Em Auaris, MSF atua com uma equipe multidisciplinar, composta por cerca de 20 profissionais de diversas áreas, tais como: médicos, psicólogos, enfermeiros, microscopistas, promotores de saúde, antropólogos e mediadores interculturais.

A malária é considerada pelas populações locais como um tipo de xawara, doença causada por não indígenas e tratada por médicos convencionais, não pelos tradicionais pajés. “Apesar de ser endêmica em toda região amazônica, a doença pode ser prevenida e tratada com eficácia, razão pela qual a conscientização é fundamental para diminuir os índices de contágio”, explica Galliziolli.

Com este objetivo, nossos promotores de saúde e mediadores interculturais realizam sessões informativas nas comunidades da região. Infelizmente, mesmo com o trabalho das equipes médicas e de promoção de saúde ainda há alguns casos de óbito decorrentes da doença, o que ocasiona um profundo luto coletivo nas comunidades.

Foi esse o cenário com o qual se deparou a equipe de MSF ao retornar ao Polo Base depois da visita a Kolulu.

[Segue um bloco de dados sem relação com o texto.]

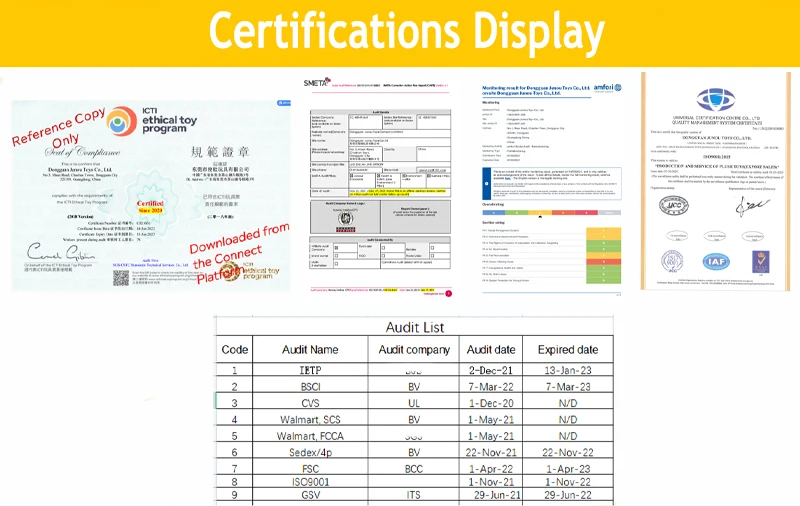Click the SMETA logo on audit report
This screenshot has height=506, width=800.
[x=317, y=82]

Uma criança de dois anos, recém-chegada à unidade de saúde já em estado grave, havia falecido por causa da malária. A tristeza tomou conta da população e dos profissionais e alterou o ambiente normalmente movimentado e repleto de vozes em diferentes idiomas. Foi inevitável não pensar que, horas antes, outras crianças se divertiam durante as atividades médicas em Kolulu. Da mesma forma que a alegria havia sido vivenciada de maneira coletiva, ela agora dava lugar ao luto, também coletivo.

“Temos trabalhado o luto com essa perspectiva em atividades em grupo e individuais. Acredito que as pessoas daqui entendem a saúde como bem viver, uma noção relacionada à vida em comunidade, à floresta, à natureza. Tudo que é vivo é parte do coletivo, da comunidade. Se alguém ou algo neste contexto está mal, afeta a todos. Por isso, valorizamos e promovemos esse olhar integral e de apoio psicossocial, buscando contribuir com o bem viver das comunidades”, relata a psicóloga de MSF Deborah Gonçalves.

Médicos Sem Fronteiras (MSF) iniciou suas atividades no Brasil na década de 1990, trabalhando durante uma epidemia de cólera que impactou comunidades indígenas e ribeirinhas na região amazônica. Em 1993, a organização chegou a Roraima, em seu segundo projeto no país, para responder a um surto de malária que afetava comunidades das etnias Yanomami e Macuxi. MSF levou cuidados de saúde às comunidades afetadas e treinou trabalhadores de saúde, incluindo microscopistas e agentes indígenas de saúde.